El cachorro de la revolución iniciaba campaña rumbo a la gubernatura del estado de Veracruz. El evento se realizó, de manera emblemática, en el municipio donde el abuelo —el general Miguel Alemán González— había combatido al gobierno de Porfirio Díaz. Cubría la gira de campaña cumpliendo una orden de trabajo encomendado por mi director de noticias y me encontraba en el segundo círculo de seguridad del candidato.
La mayoría de las personas quería acercarse al ungido —por la cúpula príista— que llevaría las riendas del pueblo veracruzano: las peticiones eran diversas, variopintas, de naturaleza impensable: una diputación local plurinominal, padrino de generación, material de construcción, un hospital, etc.
El hecho de que la gente se agolpara, entorno al candidato, escapaba a mi control. Es por ello que nunca lo vi venir…
El golpe: los guaruras que se encontraban atrás de mí impidieron que el estacazo me derribara. El codo y el puño buscaron la parte más blanda de mi abdomen. Ni siquiera pude expeler una maldición; los esfuerzos por alcanzar al recién investido candidato para una posible entrevista se esfumaron ante la actitud ruin y ventajosa del cuerpo de seguridad que lo acompañaba.
Solté un suspiro mientras intentaba recuperar el aire que había abandonado mis pulmones: extrañaba el trato afable, cordial y bienintencionado de Patricio Chirinos, sus guardaespaldas —al menos—, sabían guardar las formas, te llevaban aparte, ahí —donde ni siquiera Dios se atrevía a observar—.
Refiero lo anterior en vista a los cambios de protocolo en torno a la desacralizada figura presidencial.
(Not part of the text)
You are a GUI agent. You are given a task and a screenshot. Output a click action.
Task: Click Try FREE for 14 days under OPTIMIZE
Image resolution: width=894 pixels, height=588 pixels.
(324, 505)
El presidente de la Nación viaja de manera sencilla, en clase turista, —no creo que su equipo busque las tarifas más bajas— pero sí —el Presidente López Obrador— ha dejado la fastuosidad y la ostentación de los mandatarios anteriores que liberaban las pistas de aterrizaje, autopistas, carreteras o brechas —cual santo en andas— o como en cualquier otro acto litúrgico solemne.
El público estaba acostumbrado a los empellones, al ajetreo, a los codazos, a la ciudad sitiada por elementos del Estado Mayor Presidencial —EMP—, policía militar, elementos del CISEN infiltrados y camuflados y encubiertos en cada esquina de las calles aledañas al lugar que visitara el primer mandatario.
Hoy tenemos a un presidente de la República que hace fila, pasa los filtros de seguridad, no usa las aeronaves oficiales, viaja por tierra —o en avión— en clase turista; come en los lugares acostumbrado por la clase obrera o pobre, —en fondas o restaurantes populares—; acciones y actitudes que contrastan con las que caracterizaron a sus antecesores: cerrando al público cuanto establecimiento visitara el mandatario de marras, con acciones casi gansteriles, propias de un dictadorzuelo.
Quizá la ciudadanía aún padece el síndrome de Estocolmo, lo añora, lo exige, lo desea y lo rememora. Y es por ello que, viajando en una línea comercial el presidente de la República, un ciudadano decide “por seguridad de él y de su familia”, abandonar el avión para no viajar con el mandatario.
Extrañó, —ese ciudadano— ávido de ese deseo que no se puede frenar, ver en la figura presidencial la ostentación, el alarde, el derroche, la pompa y el lujo; porque eso sí, aún Andrés Manuel López Obrador, no se le ha visto viajar en clase Premier.
En otro asunto, la Jefa de Gobierno de la Ciudad de México ha enfrentado en los últimos días dos situaciones que se antojan preocupantes: la fuga de reos del Reclusorio Sur y el Coronavirus.
En la primera de estas situaciones, se antoja inverosímil que se haya presentado la fuga sin que haya complicidad y corrupción de por medio. Era más fácil escaparse de Alcatraz que del Reclusorio Sur. En ningún reclusorio del territorio nacional se puede introducir o sacar, —sin el visto bueno del alcaide—, incluso un alfiler.
Las autoridades capitalinas no pueden ni deben reducir la acción de fuga de reos al castigo de los custodios sino —se antojaría una acción increíble, casi pueril— una revisión y revaloración del sistema penitenciario mexicano o de lo contrario, la serie Capadocia, es superada por la realidad.
«—Disculpe, ¿va a Reclusorio Sur?
«—Súbase.
Ahí la conocí, en el camión de la extinta Ruta 100, iba a ver a su hermano… Sus ojos reflejaban la miseria que llevaba encima, la mirada extraviada y un futuro incierto.
Le cedí el asiento para que el peso de su pena se hiciera soportable.